Because it boosts the brain in normal people, it is hoped it might treat brains that are starting to slip.
The MIND study at Vanderbilt says,
“Nicotine stimulates systems in the brain that are important for thinking and memory. The nicotine patch is currently being used as an evidence-based therapy for smoking cessation, but researchers believe it could be used to treat other conditions, like memory loss, mental illness, and Parkinson’s disease.
MIND Study researchers are specifically studying the potential benefits of nicotine to test whether it can improve or alleviate symptoms of memory loss in people with mild cognitive impairment (MCI), and possibly delay or prevent its progression to Alzheimer’s disease.”
It also seems to help alleviate and treat some forms of mental illness.
Doctors note that over 90% of those who suffer from schizophrenia smoke. Nearly 10 times the rate of the average population. The question is are these people instinctively self-medicating?
Yes, according to research reported in Nature magazine.
Nicotine seems to help a troubled brain function better.
Baseball players traditionally chewed tobacco back in the day. Many thought they were just trying to keep their mouth moist while on the hot field during the summer, but new research shows that nicotine does boost athletic performance.

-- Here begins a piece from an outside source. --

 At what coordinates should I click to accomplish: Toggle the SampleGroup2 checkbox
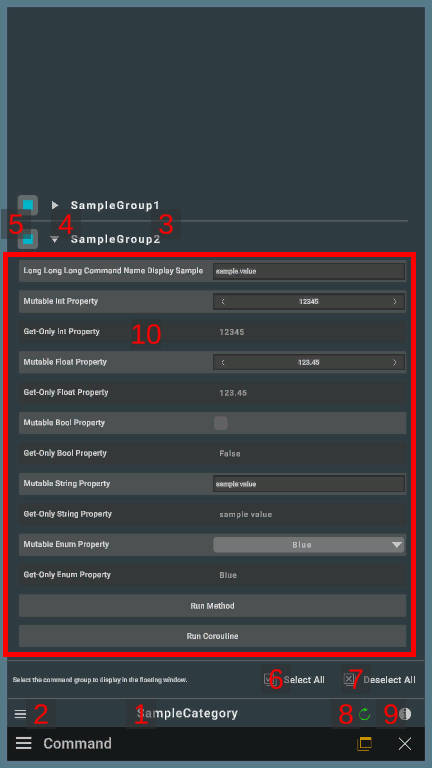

An article in Sports Medicine did show that when you look at all the studies, there is very little doubt that some nicotine packs an athletic boost.
The danger is how do you get it into your system? Tobacco use has known dangers, and pure nicotine can be highly toxic when ingested in high doses (yes you can die of a nicotine overdose). And the drug is highly addictive.
But it can’t be said that there is not some use for nicotine. The question is how to minimize the risks and making sure the reward is worth it.